The intention was laudable. A children’s choir on the pitch of the Stade de France singing in chorus the anthems of the two nations opening the ball of the World Cup in France. In fact, the interpretation of the Marseillaise, Friday September 8, a few minutes before the start of the World Cup between France and New Zealand (27-13) was rather a hiccup.

Between the children singing like a cannon, the stadium wanting to join in the party without being able to follow them and the players struggling to keep up the rhythm, the French anthem was more of a cacophony than a moment of communion. “The most rotten Marseillaise in history,” exclaimed former French tennis player Julien Benneteau on X (ex-Twitter).

And the question was not limited to the anthem composed by Rouget de Lisle. Throughout the first weekend of the World Cup in France, voices were raised against those of the children who sang the anthems of the twenty competing countries (sometimes live, often recorded).

Beyond the arrangements in canon and harmonies, magnificent to listen to but hardly suitable when several tens of thousands of supporters reinforce the choir, the abyss between the warlike tone of the majority of the anthems and the crystalline voices interpreting them was glaring. “For God’s sake, give everyone back their national anthems. It kills the pre-match,” implored ex-Ireland fullback Rob Kearney on X, summing up the general feeling.

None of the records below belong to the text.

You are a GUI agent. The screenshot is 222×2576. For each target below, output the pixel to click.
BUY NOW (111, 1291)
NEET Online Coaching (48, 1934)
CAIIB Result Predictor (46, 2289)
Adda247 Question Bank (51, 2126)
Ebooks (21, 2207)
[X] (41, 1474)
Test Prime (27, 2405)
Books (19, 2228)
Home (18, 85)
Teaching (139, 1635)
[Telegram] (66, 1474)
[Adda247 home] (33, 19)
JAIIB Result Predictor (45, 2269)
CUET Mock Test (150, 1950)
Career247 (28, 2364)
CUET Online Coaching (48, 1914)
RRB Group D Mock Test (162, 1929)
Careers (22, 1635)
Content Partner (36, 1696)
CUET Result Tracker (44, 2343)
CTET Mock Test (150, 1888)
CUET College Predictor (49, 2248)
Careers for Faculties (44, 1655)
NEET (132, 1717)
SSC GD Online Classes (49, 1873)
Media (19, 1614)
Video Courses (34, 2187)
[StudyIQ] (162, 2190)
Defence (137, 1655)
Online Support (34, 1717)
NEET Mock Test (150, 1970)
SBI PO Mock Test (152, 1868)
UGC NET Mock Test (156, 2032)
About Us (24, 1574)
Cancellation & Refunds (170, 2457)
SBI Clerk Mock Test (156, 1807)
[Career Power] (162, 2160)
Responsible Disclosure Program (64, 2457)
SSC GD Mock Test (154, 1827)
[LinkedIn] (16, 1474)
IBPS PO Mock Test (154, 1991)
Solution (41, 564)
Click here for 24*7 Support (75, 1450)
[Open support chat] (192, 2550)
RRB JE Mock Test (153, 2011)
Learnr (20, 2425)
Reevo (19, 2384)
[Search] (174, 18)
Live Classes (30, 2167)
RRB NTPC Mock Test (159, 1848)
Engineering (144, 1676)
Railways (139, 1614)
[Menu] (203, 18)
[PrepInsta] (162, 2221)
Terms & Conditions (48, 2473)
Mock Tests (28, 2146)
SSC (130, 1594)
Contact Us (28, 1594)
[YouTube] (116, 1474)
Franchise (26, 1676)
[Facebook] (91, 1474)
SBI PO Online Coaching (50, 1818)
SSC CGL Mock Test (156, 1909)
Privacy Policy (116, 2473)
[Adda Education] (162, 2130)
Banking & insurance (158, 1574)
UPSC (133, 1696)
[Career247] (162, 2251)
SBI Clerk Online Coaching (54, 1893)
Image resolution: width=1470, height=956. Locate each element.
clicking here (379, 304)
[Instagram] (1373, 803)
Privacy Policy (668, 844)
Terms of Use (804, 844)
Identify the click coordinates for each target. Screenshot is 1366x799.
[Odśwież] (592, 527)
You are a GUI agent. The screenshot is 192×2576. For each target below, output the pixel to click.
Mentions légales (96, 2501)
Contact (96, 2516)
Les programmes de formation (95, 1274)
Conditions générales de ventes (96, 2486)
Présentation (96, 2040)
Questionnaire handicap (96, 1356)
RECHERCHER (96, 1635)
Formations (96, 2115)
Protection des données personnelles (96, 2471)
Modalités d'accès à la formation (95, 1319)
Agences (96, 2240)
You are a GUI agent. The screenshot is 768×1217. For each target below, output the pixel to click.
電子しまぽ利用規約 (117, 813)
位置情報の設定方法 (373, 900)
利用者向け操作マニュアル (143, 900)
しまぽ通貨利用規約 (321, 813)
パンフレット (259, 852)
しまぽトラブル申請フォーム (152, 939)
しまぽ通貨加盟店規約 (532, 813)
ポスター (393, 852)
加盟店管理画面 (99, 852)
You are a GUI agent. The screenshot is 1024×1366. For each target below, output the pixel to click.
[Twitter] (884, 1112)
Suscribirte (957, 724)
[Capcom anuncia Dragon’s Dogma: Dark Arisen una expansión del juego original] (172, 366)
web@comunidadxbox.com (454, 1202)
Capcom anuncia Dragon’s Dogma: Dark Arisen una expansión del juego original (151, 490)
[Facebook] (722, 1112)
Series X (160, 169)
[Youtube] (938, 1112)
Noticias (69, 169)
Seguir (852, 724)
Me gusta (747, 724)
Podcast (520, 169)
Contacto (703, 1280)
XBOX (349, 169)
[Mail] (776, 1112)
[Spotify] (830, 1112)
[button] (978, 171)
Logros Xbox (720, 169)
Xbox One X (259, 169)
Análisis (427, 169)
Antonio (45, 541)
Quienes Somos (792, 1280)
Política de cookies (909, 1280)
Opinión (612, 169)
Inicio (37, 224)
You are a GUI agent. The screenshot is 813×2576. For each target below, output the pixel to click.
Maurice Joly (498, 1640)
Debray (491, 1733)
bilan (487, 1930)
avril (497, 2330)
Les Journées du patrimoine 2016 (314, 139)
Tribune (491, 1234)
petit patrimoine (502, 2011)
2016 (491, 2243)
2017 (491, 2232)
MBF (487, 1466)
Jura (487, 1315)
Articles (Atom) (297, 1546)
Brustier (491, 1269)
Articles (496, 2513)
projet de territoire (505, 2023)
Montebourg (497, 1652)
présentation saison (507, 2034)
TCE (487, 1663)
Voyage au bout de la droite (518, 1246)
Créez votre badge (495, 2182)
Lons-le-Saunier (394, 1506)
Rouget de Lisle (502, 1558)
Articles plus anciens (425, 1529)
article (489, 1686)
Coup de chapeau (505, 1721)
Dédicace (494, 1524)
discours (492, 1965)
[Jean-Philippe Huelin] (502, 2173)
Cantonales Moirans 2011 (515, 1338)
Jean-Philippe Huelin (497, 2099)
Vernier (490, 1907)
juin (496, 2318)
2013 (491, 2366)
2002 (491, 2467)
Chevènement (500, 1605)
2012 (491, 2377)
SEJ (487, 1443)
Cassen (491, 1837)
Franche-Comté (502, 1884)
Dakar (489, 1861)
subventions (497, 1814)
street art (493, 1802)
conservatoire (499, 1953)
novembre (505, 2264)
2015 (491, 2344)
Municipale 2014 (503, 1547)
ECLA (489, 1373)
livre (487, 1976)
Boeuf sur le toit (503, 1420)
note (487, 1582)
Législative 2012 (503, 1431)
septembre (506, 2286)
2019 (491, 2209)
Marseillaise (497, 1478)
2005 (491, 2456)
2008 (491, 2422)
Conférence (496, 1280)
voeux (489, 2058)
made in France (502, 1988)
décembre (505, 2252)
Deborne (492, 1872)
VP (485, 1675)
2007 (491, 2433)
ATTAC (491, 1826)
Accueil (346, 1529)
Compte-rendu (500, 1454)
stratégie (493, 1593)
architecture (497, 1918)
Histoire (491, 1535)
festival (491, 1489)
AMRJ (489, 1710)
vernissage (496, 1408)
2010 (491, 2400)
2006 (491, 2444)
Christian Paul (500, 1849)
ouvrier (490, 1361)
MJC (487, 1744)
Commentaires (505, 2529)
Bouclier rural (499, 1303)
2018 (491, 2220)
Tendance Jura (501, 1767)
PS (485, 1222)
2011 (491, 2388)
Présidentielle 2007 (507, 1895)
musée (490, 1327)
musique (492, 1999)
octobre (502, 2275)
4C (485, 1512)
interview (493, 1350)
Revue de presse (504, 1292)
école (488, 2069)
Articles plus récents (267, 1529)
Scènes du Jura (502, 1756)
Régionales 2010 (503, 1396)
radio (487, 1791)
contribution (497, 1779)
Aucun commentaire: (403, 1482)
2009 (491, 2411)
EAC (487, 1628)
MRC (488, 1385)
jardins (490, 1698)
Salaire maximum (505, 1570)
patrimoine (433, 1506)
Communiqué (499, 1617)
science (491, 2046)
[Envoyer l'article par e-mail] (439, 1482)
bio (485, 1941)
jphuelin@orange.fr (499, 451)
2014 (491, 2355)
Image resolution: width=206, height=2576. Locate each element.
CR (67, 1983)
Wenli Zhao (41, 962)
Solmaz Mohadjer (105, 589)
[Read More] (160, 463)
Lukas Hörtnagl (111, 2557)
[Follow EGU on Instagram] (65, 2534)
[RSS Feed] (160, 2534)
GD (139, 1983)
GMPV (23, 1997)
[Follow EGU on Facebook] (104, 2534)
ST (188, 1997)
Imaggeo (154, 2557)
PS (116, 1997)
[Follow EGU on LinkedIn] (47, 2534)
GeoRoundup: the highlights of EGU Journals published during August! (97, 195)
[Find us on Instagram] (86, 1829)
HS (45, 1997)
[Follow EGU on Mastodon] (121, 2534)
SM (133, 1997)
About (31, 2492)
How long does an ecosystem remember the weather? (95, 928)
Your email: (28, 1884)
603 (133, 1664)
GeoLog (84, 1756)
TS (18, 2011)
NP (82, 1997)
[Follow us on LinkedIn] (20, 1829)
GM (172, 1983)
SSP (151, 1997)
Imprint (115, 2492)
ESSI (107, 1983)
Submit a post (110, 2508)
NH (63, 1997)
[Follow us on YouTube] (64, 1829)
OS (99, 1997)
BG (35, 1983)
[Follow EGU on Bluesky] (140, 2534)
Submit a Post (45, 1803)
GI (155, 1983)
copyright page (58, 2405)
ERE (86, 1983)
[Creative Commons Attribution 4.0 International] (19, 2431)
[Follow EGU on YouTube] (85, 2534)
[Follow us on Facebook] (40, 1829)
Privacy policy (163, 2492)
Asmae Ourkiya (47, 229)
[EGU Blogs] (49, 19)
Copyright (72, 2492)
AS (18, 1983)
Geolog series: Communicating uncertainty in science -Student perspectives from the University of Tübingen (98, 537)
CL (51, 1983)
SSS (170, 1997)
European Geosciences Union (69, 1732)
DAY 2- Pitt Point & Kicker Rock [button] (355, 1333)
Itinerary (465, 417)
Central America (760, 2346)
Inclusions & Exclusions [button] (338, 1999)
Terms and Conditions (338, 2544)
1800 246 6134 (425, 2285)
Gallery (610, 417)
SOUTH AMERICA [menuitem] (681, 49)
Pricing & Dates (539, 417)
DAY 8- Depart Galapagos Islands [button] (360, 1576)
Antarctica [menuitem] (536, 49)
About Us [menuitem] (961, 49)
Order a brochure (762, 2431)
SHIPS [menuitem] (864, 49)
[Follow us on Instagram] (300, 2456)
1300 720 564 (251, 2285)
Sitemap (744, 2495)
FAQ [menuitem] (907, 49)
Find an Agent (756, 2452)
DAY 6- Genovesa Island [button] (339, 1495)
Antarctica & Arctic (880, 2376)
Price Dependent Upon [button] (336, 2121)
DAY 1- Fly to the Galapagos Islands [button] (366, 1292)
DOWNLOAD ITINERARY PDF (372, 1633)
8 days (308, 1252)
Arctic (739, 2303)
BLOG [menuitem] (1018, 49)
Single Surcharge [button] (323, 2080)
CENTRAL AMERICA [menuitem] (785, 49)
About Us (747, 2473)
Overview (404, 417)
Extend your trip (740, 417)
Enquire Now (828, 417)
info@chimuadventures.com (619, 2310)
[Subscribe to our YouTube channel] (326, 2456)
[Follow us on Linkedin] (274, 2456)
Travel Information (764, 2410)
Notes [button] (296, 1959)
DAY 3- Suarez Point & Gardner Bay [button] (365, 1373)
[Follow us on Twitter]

Their voices have been heard. According to l’Equipe and Agence France-Presse (AFP), the organizers of the competition decided, Tuesday, September 12, to give the federations the choice between a new version of the anthems, lighter but still sung by children, or a classic version. “France 2023 is trying to find an intermediate solution but as it stands, the Marseillaise in canon, it was not ideal and it created a cacophony which was not appropriate, assured AFP a source close to the authorities rugby. They’re trying to find a solution, knowing that there have been anthems where it’s gone very well.”

The “Scrum of Choirs”

Exchanges between World Rugby (the body which manages world rugby), the organizing committee as well as the French Minister of Sports, Amélie Oudéa-Castéra, made it possible to reach this compromise: the canons end, and the federations choose between a “classic” anthem – which we imagine to be musical – and the rearranged version. “We have to find a balance between anthems sung with the strength of rugby and not despair of the kids who have worked hard on the subject,” a source close to rugby authorities told AFP.

Because the “choir melee”, the name of the project involving children’s choirs, is not its first hiccup. Led by Claude Atcher, the former director general of the France 2023 Public Interest Group (GIP) dismissed for serious misconduct a year ago, the project initially planned to have all the anthems of the competition performed (48 matches, therefore) by a choir.

More than 300 children, divided into 26 choirs, rehearsed with this in mind before learning, at the beginning of March, that the enterprise was reduced to its bare minimum: due to logistical impossibilities – particularly in terms of sound system – only the stadiums of Saint-Denis and Marseille kept the choirs, while the other seven venues at the World Cup saw the anthems recorded by the children broadcast in their loudspeakers.

If the initial versions had been validated by each federation concerned, these choirs are now restricted – and subject to a second validation. And from Thursday September 14, the XV of France should find a Marseillaise sung in chorus by its supporters, in the Pierre-Mauroy stadium in Villeneuve-d’Ascq (North). However, due to a different organization, there is little chance that they will return to one of the successes of the French Rugby Federation (FFR) in terms of atmosphere: the choice, since the end of the Covid-19 period in 2021, to turn off the sound system midway, to let the stadium complete the anthem a cappella.